Sophie Schwartz, "One Thirtieth of a Second", 2022. Archival inkjet print, 24x30 inches. Image courtesy of La MaMa Galleria and Lehman College Gallery.
Musicians and artists Genesis and Lady Jaye Breyer P-Orridge’s “Pandrogeny” project, involving the couple (collectively known as “Breyer P-Orridge”) homogenizing their appearances with cosmetic surgery, takes the notion of collaboration as an expression of queer love to its most extreme. An early stage of their transition is documented in Michael Fox’s photograph “Lovebirds” (2002/2019), which features the nude Breyer P-Orridge kissing and merging into the shape of a heart, signifying their devotion while emphasizing their identical bodies–the Narcissus myth taken to its most literal conclusion. Breyer P-Orridge regarded their synthesis as both a biological and metaphysical union, the ultimate romantic gesture that prevailed beyond Lady Jaye’s passing in 2005, after which Genesis referred to themselves (in the queer community, frequently used as singular pronouns) as the plural (not royal) “we.” Like Breyer P-Orridge, Narcissus’ transition from living to dead, from person to flower, allows him to, as Ovid describes, “die united, two in one spirit.”

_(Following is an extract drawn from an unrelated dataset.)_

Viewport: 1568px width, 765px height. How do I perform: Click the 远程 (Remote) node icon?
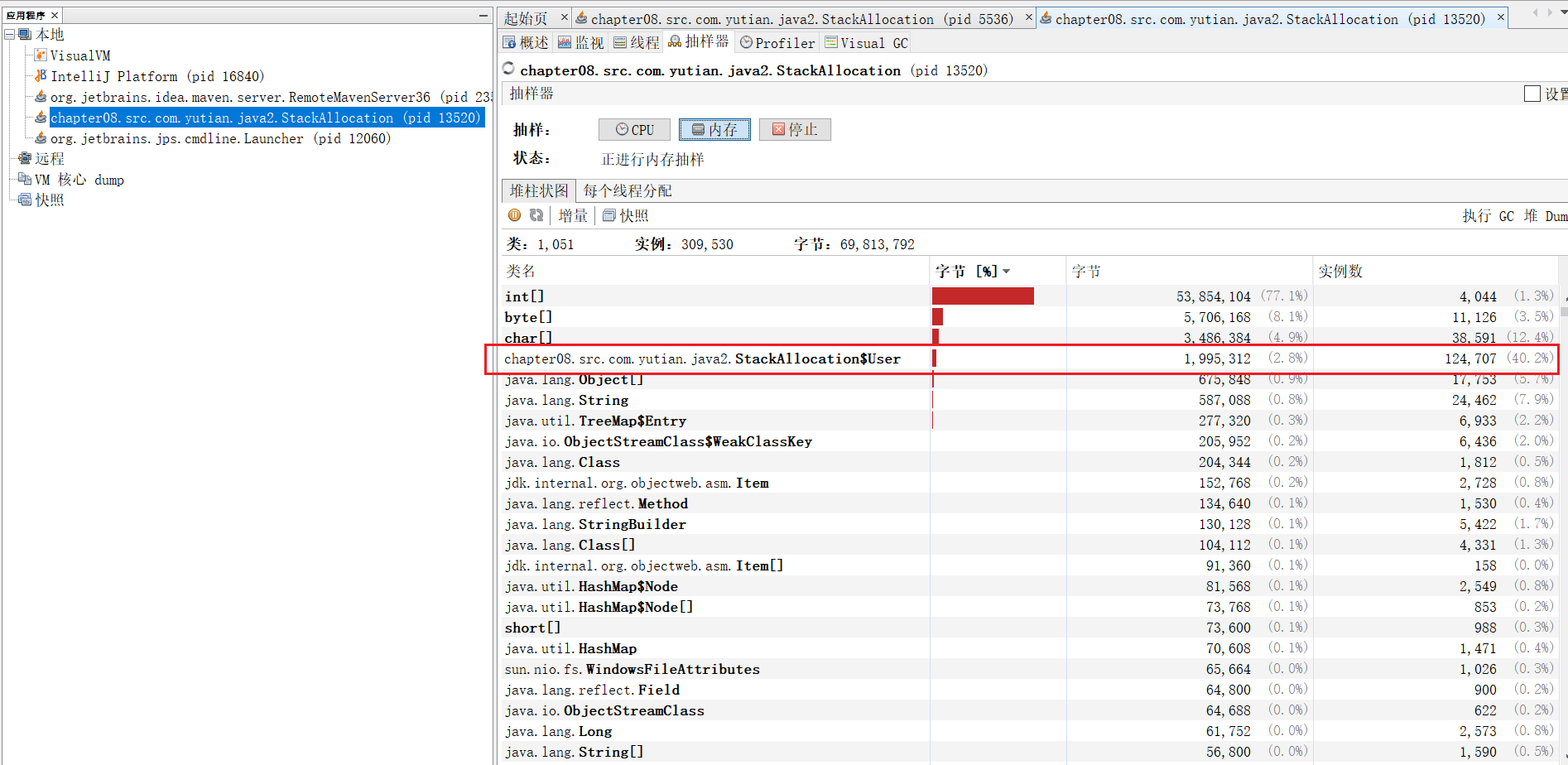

This review examines only a handful of works in “Queer Love: Affection and Romance in Contemporary Art”, as the exhibition represents over forty artists across six decades, encompassing multitudinous perspectives, media, movements, and intersecting identities. “Queer Love’s” uniformly positive presentation of its material occasionally obscures its subjects’ complicated legacies (including Genesis Breyer P-Orridge’s antisemitism, which takes the visible form of a tattoo in “Lovebirds” and is uncontextualized in the exhibition's publication and wall text). At times, these instances undercut and falsify the messages and history the exhibit showcases. Overall, however, the exhibition’s ambitions succeed, creating an uplifting, complexly layered tribute to love, friendship, pride, and resilience in the queer community and, most importantly, by queer artists.
Michael Fox, "Lovebirds", 2002/2019. C-print, 43x29 inches. Image courtesy of La MaMa Galleria and Lehman College Gallery.